■ DIRECTIONS: Copy out all lines of the material below in which "computer" occurs.

(Beginning of DATA TO PROCESS)

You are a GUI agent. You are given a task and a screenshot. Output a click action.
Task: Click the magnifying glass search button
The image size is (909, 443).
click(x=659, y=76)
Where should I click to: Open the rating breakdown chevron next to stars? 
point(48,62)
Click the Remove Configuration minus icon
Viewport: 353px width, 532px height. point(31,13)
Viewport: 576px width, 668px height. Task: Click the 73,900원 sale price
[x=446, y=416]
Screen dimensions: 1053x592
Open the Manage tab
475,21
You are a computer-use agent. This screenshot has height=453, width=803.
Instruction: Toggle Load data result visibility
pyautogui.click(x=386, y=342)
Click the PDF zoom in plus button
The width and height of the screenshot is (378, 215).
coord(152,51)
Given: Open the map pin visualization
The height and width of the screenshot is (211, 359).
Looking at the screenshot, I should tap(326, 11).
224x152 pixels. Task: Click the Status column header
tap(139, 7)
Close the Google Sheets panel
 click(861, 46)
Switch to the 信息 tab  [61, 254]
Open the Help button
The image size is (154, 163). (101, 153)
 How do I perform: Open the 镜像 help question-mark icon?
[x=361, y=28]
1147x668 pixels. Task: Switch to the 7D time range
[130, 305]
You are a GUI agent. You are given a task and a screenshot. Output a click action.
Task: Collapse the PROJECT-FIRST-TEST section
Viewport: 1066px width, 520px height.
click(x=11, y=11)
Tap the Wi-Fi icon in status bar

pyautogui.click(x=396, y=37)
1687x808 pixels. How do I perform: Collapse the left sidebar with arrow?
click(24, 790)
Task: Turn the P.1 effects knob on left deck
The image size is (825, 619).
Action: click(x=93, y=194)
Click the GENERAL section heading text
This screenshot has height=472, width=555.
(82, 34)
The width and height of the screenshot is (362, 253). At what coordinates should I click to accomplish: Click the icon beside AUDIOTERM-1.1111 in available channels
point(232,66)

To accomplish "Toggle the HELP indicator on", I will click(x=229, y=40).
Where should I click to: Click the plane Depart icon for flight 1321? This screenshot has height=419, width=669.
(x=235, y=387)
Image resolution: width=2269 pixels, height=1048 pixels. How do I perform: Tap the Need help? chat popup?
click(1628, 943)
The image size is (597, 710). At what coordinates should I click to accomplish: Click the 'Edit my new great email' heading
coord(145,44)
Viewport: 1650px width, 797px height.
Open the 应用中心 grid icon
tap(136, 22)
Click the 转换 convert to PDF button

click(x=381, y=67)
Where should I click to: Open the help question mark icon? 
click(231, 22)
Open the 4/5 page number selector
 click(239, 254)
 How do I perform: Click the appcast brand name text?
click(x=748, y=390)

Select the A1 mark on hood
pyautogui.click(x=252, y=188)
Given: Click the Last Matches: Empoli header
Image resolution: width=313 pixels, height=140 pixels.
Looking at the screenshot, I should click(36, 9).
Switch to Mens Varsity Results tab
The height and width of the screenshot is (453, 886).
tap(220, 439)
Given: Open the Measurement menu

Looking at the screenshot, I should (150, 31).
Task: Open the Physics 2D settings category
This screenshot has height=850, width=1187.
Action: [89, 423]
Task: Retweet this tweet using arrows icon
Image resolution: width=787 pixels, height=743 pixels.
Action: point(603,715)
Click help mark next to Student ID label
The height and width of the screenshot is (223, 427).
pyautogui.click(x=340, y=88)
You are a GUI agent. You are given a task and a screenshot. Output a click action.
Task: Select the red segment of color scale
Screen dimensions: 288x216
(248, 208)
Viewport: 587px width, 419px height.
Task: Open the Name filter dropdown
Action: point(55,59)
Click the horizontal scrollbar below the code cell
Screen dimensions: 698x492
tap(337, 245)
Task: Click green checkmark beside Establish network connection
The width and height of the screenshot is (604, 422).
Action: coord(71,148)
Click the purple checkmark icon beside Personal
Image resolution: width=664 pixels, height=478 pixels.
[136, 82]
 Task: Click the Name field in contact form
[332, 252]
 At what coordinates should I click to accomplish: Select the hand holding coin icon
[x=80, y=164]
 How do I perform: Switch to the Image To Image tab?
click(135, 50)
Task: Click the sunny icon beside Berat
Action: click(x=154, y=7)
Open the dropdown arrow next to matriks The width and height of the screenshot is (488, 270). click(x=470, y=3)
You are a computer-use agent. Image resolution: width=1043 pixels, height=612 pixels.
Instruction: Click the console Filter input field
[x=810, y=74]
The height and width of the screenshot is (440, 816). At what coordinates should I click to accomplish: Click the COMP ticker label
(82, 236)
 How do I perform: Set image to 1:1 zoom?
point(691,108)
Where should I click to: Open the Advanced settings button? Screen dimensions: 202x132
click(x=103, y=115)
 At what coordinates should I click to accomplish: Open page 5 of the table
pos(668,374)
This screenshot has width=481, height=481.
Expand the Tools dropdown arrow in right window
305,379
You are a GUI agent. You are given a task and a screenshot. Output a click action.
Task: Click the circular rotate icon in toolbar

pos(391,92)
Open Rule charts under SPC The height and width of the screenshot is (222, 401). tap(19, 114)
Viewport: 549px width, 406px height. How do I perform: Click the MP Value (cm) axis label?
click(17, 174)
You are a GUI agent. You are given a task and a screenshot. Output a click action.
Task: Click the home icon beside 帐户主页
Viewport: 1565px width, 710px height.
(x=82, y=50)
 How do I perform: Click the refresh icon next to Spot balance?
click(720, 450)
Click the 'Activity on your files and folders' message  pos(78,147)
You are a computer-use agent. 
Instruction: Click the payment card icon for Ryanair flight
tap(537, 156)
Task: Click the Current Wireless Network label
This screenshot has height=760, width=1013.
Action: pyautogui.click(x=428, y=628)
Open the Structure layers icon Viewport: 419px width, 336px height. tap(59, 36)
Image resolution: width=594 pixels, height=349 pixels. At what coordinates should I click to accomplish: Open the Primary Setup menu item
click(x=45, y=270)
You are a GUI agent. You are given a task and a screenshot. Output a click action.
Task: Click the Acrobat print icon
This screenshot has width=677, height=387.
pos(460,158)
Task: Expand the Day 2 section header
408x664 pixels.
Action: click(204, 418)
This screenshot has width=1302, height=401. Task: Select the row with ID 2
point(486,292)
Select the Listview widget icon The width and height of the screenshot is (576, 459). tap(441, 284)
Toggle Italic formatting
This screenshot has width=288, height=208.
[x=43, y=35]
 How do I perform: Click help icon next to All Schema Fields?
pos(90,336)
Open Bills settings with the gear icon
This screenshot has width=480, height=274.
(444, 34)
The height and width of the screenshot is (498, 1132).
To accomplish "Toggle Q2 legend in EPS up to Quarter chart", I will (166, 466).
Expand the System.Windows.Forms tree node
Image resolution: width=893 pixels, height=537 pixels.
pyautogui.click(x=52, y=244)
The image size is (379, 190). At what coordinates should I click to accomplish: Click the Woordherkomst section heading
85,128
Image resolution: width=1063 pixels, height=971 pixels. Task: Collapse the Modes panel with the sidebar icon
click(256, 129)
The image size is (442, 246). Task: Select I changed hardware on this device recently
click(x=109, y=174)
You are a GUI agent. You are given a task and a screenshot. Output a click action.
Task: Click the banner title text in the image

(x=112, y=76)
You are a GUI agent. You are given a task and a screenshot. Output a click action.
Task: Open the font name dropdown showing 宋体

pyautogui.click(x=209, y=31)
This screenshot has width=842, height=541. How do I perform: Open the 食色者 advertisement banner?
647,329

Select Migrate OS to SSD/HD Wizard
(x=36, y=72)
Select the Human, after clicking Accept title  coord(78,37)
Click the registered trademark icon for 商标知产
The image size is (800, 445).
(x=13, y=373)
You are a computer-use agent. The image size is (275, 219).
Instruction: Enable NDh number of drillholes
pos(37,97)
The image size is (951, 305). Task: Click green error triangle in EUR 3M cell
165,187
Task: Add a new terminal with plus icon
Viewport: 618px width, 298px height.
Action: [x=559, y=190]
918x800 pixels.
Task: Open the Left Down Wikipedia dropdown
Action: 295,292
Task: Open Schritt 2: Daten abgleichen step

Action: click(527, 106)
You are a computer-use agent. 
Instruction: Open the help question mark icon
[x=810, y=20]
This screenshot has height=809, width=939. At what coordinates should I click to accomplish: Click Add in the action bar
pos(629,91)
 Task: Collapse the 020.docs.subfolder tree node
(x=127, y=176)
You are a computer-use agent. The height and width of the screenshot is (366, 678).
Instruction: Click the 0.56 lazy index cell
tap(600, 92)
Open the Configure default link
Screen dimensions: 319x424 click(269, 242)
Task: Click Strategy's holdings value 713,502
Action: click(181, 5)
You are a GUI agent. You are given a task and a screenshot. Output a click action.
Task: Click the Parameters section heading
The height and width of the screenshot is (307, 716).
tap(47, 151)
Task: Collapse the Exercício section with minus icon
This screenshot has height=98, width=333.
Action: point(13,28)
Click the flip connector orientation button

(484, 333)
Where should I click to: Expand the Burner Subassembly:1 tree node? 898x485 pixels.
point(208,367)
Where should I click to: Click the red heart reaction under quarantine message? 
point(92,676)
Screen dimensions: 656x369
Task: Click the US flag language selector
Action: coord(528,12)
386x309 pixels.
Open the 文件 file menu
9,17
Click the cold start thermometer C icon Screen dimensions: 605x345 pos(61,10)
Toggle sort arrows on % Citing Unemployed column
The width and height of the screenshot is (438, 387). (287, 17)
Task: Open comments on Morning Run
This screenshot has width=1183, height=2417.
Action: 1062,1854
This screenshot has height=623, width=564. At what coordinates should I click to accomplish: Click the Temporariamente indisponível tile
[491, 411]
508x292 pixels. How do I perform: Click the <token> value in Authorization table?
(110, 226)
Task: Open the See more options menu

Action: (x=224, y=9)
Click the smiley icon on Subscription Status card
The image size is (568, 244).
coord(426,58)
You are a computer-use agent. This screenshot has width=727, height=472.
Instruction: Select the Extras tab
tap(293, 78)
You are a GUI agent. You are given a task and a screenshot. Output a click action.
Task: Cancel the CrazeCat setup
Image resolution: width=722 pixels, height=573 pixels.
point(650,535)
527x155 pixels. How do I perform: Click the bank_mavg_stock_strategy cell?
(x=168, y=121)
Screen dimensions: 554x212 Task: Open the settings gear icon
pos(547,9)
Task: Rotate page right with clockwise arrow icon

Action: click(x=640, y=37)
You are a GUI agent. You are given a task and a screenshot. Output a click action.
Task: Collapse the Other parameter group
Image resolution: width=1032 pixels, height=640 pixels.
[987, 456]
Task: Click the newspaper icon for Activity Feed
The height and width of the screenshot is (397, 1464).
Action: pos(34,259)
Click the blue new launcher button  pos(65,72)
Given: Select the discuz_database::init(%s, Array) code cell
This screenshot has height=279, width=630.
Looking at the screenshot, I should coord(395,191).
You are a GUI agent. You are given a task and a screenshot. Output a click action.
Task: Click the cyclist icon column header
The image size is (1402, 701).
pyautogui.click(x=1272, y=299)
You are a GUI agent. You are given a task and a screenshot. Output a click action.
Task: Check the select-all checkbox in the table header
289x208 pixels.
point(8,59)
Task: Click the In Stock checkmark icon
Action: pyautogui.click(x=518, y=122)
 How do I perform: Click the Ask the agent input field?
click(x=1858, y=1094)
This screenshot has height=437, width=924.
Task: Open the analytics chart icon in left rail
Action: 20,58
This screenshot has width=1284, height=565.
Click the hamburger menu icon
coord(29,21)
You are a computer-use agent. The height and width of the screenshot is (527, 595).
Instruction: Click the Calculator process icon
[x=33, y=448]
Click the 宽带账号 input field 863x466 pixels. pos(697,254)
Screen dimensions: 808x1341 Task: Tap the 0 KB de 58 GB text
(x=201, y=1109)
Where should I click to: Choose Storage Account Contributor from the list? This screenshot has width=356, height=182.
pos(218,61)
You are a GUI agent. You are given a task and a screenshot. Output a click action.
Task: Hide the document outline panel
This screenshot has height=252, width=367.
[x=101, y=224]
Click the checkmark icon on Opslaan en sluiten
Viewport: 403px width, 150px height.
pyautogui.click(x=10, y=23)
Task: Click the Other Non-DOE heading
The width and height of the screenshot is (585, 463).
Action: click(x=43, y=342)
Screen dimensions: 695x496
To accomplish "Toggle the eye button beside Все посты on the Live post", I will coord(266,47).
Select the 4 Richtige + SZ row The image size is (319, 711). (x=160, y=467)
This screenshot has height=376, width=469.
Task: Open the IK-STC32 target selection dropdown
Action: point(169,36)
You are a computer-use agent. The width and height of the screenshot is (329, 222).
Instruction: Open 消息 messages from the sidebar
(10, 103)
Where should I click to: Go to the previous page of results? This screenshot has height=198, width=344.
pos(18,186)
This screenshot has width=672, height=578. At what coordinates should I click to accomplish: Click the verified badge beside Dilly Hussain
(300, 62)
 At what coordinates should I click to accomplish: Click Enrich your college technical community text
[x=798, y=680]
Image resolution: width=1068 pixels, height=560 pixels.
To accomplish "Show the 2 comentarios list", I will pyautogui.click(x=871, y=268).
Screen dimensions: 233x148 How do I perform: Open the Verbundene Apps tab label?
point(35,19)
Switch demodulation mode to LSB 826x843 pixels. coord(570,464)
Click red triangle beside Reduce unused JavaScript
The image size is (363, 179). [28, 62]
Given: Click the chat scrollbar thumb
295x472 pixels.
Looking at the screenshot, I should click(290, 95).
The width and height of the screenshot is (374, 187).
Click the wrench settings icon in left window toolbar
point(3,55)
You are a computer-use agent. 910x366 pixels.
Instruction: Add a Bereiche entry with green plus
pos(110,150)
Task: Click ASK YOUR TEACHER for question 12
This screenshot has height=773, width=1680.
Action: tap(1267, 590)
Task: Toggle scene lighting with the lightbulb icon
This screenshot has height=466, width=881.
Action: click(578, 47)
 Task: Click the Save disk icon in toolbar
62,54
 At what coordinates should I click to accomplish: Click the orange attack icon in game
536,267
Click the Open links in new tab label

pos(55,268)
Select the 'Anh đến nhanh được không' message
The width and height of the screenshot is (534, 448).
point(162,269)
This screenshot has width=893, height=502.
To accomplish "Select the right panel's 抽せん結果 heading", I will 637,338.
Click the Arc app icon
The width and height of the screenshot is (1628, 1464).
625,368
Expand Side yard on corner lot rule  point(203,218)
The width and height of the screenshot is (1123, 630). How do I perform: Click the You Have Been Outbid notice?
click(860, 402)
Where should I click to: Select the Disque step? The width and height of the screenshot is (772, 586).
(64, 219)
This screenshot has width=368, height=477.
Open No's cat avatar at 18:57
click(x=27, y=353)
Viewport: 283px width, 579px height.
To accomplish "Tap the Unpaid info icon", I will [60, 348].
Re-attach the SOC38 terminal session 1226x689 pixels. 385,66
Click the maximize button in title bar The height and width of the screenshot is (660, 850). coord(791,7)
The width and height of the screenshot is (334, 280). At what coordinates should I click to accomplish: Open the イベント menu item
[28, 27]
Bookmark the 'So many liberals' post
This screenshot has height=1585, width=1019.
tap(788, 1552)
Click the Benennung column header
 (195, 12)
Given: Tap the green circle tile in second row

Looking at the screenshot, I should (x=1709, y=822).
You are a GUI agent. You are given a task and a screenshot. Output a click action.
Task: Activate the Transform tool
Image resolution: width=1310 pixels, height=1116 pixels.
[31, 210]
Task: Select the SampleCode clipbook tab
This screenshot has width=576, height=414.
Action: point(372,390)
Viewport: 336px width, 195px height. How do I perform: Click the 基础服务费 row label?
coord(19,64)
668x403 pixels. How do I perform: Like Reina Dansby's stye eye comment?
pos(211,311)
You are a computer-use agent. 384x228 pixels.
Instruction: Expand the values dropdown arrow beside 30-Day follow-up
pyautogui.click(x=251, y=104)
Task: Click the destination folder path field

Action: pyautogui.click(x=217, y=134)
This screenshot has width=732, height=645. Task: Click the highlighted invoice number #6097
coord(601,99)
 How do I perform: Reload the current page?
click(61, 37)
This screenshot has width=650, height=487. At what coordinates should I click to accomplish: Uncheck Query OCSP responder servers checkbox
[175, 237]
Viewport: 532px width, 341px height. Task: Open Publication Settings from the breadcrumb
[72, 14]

(End of DATA TO PROCESS)

■ RESULT OF THE TASK:
You are a computer-use agent. This screenshot has height=453, width=803.
You are a computer-use agent. Image resolution: width=1043 pixels, height=612 pixels.
You are a computer-use agent. 
You are a computer-use agent. The image size is (275, 219).
You are a computer-use agent. 
You are a computer-use agent. The height and width of the screenshot is (366, 678).
You are a computer-use agent. This screenshot has width=727, height=472.
You are a computer-use agent. The height and width of the screenshot is (527, 595).
You are a computer-use agent. The width and height of the screenshot is (329, 222).
You are a computer-use agent. 910x366 pixels.
You are a computer-use agent. 384x228 pixels.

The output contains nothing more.